NIST CSF Category Coverage
3. Higher Third-Party Risk Coverage Correlated with Lower Cyber Insurance Premium Growth
The Study found statistically-significant correlation between higher third-party risk assessment maturity and lower annual increases in cyber insurance premiums. The Study also found significant challenges acquiring and keeping cyber insurance coverage as well as extraordinary annual growth in premium costs: large-sized organizations saw an average increase of 46% in premium cost last year, while medium-sized organizations saw 50% growth, on average. Anecdotal interviews with hospitals and health systems found increasing policy exclusions, shrinking policy coverage amounts, and even instances of cyber insurers refusing to pay out on claims after a security incident.
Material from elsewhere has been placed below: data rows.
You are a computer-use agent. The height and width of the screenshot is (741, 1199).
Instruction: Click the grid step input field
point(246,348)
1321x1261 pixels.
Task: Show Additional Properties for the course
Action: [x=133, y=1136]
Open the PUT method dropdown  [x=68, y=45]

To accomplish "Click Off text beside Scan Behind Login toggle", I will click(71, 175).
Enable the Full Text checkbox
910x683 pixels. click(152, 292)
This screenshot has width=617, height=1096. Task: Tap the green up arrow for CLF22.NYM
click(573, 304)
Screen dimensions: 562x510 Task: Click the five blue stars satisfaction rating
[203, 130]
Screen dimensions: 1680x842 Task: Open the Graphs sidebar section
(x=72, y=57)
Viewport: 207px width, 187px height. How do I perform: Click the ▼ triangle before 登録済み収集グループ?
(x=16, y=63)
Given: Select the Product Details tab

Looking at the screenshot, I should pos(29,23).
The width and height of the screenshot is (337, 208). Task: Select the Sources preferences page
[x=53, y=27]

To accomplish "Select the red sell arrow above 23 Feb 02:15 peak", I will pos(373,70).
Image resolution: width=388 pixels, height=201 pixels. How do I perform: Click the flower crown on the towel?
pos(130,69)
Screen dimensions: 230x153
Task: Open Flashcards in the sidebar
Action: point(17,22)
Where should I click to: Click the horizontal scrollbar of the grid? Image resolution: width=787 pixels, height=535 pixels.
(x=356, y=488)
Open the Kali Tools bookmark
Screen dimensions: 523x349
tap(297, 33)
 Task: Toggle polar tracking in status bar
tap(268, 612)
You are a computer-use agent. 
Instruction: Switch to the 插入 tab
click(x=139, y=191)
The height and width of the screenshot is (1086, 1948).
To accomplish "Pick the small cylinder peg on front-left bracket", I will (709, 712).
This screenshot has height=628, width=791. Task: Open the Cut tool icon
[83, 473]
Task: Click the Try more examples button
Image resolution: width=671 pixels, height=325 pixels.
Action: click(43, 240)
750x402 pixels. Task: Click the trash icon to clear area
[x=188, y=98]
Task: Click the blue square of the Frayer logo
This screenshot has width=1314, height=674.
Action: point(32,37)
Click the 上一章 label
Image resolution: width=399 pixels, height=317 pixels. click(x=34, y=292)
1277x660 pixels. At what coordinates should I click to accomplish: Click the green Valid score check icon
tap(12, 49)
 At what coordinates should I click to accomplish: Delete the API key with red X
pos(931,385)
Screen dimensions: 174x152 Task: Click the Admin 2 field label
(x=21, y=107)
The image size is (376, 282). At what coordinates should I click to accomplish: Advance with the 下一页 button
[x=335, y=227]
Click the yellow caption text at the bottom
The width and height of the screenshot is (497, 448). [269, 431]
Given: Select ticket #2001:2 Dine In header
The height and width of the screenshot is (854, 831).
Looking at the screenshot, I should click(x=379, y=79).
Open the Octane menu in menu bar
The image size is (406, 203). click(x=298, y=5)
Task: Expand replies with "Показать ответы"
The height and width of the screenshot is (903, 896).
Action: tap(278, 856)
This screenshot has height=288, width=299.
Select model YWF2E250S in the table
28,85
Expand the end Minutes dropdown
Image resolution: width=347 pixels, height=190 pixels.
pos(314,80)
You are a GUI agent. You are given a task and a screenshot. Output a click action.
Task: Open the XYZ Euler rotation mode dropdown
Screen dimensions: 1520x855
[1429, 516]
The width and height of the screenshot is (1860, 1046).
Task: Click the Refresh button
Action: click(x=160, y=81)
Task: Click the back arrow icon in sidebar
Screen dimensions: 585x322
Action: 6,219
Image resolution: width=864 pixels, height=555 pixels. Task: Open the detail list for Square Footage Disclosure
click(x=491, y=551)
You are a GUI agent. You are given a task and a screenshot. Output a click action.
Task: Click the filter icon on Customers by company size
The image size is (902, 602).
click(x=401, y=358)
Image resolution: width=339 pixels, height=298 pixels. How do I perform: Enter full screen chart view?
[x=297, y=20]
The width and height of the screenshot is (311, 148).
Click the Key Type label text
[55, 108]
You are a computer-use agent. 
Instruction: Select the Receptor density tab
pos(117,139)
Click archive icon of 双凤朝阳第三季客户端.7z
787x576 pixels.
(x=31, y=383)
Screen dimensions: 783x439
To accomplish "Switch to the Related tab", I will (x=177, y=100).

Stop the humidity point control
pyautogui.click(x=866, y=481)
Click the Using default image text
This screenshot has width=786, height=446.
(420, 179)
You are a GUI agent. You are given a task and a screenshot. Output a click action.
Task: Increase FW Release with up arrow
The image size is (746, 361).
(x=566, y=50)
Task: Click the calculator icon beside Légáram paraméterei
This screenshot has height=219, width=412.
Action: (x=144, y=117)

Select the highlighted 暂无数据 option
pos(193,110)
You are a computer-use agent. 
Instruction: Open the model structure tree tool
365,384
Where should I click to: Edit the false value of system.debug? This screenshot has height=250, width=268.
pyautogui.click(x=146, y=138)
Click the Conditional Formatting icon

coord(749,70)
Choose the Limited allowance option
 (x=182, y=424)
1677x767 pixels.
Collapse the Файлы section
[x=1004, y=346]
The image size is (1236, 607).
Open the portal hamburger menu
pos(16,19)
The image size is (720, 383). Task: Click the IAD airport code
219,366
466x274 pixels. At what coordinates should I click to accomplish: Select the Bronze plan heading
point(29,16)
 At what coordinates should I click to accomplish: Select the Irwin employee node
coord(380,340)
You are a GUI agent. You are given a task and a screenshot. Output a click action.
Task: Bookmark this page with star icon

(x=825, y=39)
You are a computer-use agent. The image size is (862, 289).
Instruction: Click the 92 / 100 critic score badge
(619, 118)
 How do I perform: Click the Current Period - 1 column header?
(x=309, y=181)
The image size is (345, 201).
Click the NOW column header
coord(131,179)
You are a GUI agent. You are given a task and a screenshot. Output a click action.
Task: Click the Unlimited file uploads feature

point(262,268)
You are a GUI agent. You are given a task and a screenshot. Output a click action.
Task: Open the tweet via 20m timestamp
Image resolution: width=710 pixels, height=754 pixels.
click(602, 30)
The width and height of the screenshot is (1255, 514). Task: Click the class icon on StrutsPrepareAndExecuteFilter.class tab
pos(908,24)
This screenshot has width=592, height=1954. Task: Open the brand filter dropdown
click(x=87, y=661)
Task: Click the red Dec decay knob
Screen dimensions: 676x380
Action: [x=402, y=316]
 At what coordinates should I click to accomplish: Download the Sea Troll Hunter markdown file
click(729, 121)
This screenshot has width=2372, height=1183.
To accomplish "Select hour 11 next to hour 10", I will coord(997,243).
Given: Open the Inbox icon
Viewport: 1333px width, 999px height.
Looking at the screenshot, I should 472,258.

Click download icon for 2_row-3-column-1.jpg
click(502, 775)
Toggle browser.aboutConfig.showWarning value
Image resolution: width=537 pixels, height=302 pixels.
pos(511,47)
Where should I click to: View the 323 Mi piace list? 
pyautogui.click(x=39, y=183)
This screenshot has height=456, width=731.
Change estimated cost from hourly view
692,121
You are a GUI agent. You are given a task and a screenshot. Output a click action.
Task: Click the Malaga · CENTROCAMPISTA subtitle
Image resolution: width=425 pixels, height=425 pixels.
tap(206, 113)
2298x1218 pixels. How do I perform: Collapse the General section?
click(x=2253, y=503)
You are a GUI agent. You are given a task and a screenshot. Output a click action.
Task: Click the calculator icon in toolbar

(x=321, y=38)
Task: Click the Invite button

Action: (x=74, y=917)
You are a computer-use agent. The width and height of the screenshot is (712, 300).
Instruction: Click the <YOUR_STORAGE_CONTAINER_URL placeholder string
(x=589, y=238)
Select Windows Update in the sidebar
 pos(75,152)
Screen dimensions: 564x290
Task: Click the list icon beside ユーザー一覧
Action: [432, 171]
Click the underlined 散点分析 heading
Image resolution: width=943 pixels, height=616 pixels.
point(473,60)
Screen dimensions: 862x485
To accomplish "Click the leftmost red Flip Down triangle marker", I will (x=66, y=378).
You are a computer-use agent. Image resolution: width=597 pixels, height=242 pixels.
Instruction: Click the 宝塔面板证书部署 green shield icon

4. While Email Protections Are Largely In Place, There’s Still A Long Way to Go on Medical Device Security
The Study found wide disparity in the [Health Industry Cybersecurity Practices Publication (HICP])(https://405d.hhs.gov/information) adoption across the ten best practice areas, with email protections ranking highest in adoption and medical device security ranking last in coverage across HDOs with just over 50% coverage. With 10 -15 network connected medical devices per bed, and the market for Internet-of-Medical-Things (IoMT) growing rapidly, this will certainly be a key focus area for both BioMed leaders and CISOs – especially with ransomware groups now directly threatening patient care and safety.
5. Higher CISO Program Ownership Correlates with Higher HICP Coverage for Medical Device Security
Looking into implications for programmatic changes and their effect on security, the Study also found an interesting, statistically-significant correlation between CISO program ownership and HICP adoption for medical device security. Specifically, when the CISO’s office owned responsibility for medical device security, HDOs saw an 18 percentage point increase in HICP coverage – from 45% with no ownership to 63% with complete ownership.
Conclusion:
As ransomware increasingly shuts down care operations at hospitals across the country, healthcare organizations are now forced to manage cyber risk as patient safety risk. These organizations are seeking out solutions to help them understand the risks they face and fight back against these emerging threats. Peer benchmarking is an invaluable tool for identifying, assessing, and, ultimately, mitigating cyber risk across the enterprise. By comparing cybersecurity program performance and maturity to peer organizations, IT/Security teams can identify where critical gaps in security exist today, prioritize allocation of scarce resources, and help justify future investment in cybersecurity to their Boards to make the overall enterprise more resilient -- and safer for patients.